At first, fear kept me from voicing my desire out-loud, to anyone. When I finally found the courage to admit my dream to my wife, she was wonderfully supportive and on a perfect day in early October 2017, we nervously began the hike to the top of Nevada Falls. I knew the hike, which included hundreds of large, uneven, will-breaking steps carved into the granite; I was unsure whether I could hold up.
I stayed focused. There was only the next step, and the next.
Soon, we were climbing up the face of Vernal Falls and my doubts were gone. It was hard. We rested frequently, but hours later, I stood on a bridge a few dozen feet from where the water tumbled over the top of Nevada Falls.
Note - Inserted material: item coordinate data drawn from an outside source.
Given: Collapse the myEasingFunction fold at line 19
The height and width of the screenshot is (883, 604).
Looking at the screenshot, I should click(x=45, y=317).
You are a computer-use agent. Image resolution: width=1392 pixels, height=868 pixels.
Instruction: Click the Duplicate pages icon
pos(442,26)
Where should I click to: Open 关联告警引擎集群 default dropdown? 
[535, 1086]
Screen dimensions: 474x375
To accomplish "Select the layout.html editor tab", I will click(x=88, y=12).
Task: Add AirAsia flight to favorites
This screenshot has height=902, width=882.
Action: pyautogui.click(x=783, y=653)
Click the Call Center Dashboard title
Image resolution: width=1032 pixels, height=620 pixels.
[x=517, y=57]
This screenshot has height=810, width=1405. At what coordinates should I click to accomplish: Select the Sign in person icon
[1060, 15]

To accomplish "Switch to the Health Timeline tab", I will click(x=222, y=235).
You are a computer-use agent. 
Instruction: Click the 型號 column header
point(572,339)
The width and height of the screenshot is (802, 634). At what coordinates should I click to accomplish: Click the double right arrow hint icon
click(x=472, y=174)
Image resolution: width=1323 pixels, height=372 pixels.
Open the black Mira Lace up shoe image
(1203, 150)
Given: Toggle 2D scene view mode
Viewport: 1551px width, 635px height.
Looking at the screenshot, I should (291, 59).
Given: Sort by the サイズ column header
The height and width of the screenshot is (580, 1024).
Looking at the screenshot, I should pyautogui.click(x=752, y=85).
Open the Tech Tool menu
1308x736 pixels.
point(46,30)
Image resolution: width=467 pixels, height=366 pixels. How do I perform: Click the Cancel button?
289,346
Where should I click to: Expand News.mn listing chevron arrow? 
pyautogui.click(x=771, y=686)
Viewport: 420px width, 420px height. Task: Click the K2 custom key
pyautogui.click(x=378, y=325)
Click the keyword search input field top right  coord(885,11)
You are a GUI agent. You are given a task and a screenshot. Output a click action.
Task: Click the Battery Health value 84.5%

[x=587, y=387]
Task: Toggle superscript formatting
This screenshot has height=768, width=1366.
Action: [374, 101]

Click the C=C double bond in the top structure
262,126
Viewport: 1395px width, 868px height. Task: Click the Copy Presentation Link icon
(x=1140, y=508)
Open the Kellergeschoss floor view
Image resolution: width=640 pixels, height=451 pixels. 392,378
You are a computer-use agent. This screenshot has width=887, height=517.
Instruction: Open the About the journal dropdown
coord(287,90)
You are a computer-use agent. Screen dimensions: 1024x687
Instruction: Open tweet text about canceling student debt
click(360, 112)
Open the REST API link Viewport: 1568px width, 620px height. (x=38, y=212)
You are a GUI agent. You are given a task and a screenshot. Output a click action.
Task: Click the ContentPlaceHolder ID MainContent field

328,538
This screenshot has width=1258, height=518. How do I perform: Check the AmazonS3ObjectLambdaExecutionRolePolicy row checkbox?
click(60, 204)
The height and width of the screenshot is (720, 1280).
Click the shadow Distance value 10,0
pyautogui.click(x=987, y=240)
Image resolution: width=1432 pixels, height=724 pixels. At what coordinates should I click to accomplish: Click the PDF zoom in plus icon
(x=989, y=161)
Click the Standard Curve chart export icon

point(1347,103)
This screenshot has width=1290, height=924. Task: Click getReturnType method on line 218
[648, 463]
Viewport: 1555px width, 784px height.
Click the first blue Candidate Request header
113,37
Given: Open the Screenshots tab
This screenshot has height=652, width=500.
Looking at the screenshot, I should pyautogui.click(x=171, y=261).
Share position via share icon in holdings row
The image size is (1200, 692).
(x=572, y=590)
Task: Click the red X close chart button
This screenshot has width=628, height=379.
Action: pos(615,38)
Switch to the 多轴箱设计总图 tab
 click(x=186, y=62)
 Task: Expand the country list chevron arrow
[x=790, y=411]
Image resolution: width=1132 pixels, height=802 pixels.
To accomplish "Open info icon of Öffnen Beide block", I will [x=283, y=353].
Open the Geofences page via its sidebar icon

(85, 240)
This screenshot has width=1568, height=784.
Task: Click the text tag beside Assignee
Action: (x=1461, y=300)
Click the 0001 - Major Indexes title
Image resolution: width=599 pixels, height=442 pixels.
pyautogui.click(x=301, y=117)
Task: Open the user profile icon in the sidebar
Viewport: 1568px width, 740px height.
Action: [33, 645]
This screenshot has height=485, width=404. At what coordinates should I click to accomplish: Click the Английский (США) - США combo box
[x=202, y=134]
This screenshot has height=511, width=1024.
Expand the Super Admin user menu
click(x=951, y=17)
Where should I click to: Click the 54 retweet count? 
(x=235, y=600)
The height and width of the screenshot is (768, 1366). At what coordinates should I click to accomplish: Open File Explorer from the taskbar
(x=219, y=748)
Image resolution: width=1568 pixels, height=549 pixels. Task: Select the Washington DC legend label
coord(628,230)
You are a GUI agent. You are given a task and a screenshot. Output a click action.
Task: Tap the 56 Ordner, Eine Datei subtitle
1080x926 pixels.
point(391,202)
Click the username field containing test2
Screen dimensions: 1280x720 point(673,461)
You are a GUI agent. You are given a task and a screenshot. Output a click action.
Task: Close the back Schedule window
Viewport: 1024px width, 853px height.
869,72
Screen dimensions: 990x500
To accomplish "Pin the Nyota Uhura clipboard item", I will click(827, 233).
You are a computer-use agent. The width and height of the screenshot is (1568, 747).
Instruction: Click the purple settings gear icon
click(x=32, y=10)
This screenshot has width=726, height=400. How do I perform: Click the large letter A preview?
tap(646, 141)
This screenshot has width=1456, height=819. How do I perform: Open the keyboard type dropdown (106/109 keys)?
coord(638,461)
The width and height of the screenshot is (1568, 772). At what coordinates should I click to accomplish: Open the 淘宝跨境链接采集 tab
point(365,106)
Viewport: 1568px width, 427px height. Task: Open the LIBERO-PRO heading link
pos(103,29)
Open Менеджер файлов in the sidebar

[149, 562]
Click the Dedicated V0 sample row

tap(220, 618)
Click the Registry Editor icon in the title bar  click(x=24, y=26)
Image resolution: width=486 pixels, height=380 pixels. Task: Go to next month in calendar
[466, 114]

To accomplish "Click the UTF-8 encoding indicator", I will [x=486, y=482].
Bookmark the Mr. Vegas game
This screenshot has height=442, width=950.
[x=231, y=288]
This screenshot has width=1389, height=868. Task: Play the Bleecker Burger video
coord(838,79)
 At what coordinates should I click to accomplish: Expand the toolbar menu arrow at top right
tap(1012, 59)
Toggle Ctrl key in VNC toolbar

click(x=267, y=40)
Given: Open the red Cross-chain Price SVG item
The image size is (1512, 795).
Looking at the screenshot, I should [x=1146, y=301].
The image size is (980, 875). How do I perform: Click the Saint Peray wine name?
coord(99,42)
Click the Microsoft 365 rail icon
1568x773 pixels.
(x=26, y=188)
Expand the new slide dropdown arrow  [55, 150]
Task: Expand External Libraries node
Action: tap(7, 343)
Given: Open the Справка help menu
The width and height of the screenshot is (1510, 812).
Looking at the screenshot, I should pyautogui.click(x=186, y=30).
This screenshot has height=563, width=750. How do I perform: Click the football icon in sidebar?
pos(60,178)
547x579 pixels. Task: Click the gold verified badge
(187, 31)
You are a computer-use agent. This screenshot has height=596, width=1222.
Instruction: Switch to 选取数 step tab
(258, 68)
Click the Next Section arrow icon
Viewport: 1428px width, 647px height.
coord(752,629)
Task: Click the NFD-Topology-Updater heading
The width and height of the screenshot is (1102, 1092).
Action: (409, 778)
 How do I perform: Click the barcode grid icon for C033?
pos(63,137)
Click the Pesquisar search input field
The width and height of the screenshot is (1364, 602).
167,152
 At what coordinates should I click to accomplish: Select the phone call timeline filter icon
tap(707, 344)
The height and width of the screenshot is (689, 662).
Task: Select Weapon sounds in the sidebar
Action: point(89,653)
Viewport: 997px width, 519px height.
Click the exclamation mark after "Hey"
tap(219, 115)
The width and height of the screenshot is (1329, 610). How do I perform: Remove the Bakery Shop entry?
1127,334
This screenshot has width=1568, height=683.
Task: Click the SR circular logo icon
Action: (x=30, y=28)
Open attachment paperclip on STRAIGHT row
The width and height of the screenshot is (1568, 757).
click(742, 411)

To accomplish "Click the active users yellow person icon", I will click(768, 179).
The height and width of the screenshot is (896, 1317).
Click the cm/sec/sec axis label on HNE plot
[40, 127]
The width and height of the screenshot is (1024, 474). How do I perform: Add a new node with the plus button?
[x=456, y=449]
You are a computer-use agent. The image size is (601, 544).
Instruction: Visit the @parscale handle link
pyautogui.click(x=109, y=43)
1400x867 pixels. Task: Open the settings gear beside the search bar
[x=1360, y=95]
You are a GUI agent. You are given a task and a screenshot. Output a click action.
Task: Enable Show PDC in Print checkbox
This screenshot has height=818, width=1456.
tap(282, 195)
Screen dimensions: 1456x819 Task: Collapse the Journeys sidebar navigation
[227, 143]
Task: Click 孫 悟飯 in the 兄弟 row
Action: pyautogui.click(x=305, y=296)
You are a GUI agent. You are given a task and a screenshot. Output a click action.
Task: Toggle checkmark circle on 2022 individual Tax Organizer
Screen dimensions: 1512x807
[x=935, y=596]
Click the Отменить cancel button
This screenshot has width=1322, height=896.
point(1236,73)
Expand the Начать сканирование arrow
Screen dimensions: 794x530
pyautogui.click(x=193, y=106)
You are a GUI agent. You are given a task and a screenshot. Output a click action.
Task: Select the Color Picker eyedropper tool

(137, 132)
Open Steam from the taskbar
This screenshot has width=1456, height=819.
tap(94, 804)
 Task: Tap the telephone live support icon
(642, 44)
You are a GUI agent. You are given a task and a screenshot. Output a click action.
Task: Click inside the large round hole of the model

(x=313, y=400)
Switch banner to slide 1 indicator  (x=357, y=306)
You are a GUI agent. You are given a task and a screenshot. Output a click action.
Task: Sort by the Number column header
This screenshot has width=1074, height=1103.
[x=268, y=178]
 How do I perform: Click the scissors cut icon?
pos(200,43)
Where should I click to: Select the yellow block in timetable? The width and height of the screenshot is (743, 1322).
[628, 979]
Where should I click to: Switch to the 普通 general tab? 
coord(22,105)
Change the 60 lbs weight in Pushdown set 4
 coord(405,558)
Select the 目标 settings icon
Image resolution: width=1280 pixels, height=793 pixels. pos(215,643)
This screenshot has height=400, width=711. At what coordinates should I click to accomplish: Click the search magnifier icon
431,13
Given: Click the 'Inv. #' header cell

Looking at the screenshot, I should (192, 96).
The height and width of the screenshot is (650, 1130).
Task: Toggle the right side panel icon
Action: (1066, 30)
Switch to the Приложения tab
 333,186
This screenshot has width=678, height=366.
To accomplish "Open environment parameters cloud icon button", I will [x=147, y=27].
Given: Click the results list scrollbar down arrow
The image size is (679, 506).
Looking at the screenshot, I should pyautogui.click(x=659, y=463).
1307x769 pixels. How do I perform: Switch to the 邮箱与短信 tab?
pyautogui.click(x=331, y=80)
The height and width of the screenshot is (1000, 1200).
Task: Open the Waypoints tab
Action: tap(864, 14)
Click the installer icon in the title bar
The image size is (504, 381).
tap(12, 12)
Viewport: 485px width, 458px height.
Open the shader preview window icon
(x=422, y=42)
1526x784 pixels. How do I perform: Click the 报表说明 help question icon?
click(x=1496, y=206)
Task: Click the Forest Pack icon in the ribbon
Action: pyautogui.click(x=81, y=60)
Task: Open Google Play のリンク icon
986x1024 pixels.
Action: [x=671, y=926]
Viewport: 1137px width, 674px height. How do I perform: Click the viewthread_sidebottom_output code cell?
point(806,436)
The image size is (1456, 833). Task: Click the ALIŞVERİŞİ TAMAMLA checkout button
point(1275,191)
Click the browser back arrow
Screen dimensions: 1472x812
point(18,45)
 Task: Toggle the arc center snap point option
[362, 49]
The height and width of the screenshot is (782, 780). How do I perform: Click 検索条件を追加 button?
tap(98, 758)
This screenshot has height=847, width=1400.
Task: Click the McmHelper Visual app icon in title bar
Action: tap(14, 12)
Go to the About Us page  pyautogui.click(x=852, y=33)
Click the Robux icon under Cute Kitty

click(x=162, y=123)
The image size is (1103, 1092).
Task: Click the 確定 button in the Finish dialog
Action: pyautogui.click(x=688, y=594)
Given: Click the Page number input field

Looking out over the valley, I was on top of the world. I pulled my wife to me and quietly sobbed, feeling a complicated mixture of emotions: pride, fear, relief, love, thankfulness. It was a tremendous victory for me and I will always have the pictures and memories to prove it.
I am still getting used to my diagnosis and learning what I can do, and what more I can do with an extra measure of grit. I don't know what tomorrow will be like, but I know I'll be doing Tai Chi, walking every day, and taking my pills. Because I am in this for the long haul.